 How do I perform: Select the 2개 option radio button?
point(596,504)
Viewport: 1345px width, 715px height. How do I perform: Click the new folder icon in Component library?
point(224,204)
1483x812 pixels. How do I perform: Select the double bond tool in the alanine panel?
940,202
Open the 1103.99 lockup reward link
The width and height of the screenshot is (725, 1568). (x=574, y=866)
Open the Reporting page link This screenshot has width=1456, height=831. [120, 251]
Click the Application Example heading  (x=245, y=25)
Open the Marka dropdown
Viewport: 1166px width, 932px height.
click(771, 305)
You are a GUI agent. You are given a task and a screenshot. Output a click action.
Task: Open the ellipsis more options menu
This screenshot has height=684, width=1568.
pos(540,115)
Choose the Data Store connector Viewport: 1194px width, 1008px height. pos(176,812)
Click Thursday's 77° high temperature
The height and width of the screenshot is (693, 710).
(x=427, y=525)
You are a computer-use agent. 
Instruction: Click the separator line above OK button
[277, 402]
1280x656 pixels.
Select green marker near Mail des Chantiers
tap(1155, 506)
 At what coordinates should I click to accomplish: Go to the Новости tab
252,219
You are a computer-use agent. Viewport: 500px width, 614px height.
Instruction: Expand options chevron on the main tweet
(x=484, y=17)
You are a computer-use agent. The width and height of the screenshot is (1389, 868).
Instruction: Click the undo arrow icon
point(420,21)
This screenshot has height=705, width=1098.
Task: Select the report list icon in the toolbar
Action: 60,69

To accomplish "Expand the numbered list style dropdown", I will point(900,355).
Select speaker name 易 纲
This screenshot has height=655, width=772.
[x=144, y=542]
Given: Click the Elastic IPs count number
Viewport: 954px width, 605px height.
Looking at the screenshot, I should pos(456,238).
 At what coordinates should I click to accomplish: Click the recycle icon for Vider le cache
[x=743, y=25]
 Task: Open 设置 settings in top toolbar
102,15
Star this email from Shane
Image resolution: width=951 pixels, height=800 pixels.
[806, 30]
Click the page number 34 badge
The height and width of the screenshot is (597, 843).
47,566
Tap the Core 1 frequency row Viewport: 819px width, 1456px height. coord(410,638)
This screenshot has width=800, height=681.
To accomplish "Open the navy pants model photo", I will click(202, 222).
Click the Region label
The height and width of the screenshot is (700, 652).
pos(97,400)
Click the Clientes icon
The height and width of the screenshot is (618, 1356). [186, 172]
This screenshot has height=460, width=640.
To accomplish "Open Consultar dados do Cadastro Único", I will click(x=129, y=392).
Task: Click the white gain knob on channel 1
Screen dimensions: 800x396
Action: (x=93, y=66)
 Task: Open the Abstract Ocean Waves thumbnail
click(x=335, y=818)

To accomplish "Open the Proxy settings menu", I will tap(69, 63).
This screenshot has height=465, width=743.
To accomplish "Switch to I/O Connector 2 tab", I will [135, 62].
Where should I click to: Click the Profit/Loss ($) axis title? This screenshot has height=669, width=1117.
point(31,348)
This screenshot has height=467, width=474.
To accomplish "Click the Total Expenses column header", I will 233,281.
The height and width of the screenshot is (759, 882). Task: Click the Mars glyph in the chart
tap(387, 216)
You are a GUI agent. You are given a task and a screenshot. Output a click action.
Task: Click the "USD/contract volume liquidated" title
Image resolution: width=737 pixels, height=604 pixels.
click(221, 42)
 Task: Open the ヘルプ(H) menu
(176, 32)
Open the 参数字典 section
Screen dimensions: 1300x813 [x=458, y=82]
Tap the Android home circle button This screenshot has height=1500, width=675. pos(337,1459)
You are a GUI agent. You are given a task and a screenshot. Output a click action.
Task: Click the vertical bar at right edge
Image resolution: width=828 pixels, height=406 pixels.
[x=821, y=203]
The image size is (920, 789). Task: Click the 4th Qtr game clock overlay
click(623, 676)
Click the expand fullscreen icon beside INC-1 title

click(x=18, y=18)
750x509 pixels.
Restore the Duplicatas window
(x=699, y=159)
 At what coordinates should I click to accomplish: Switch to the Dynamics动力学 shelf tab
##########
[About this exercise]
Copy out each line of the listing that holds the word "computer".

[Answer for the task]
You are a computer-use agent. 
You are a computer-use agent. Viewport: 500px width, 614px height.
You are a computer-use agent. The width and height of the screenshot is (1389, 868).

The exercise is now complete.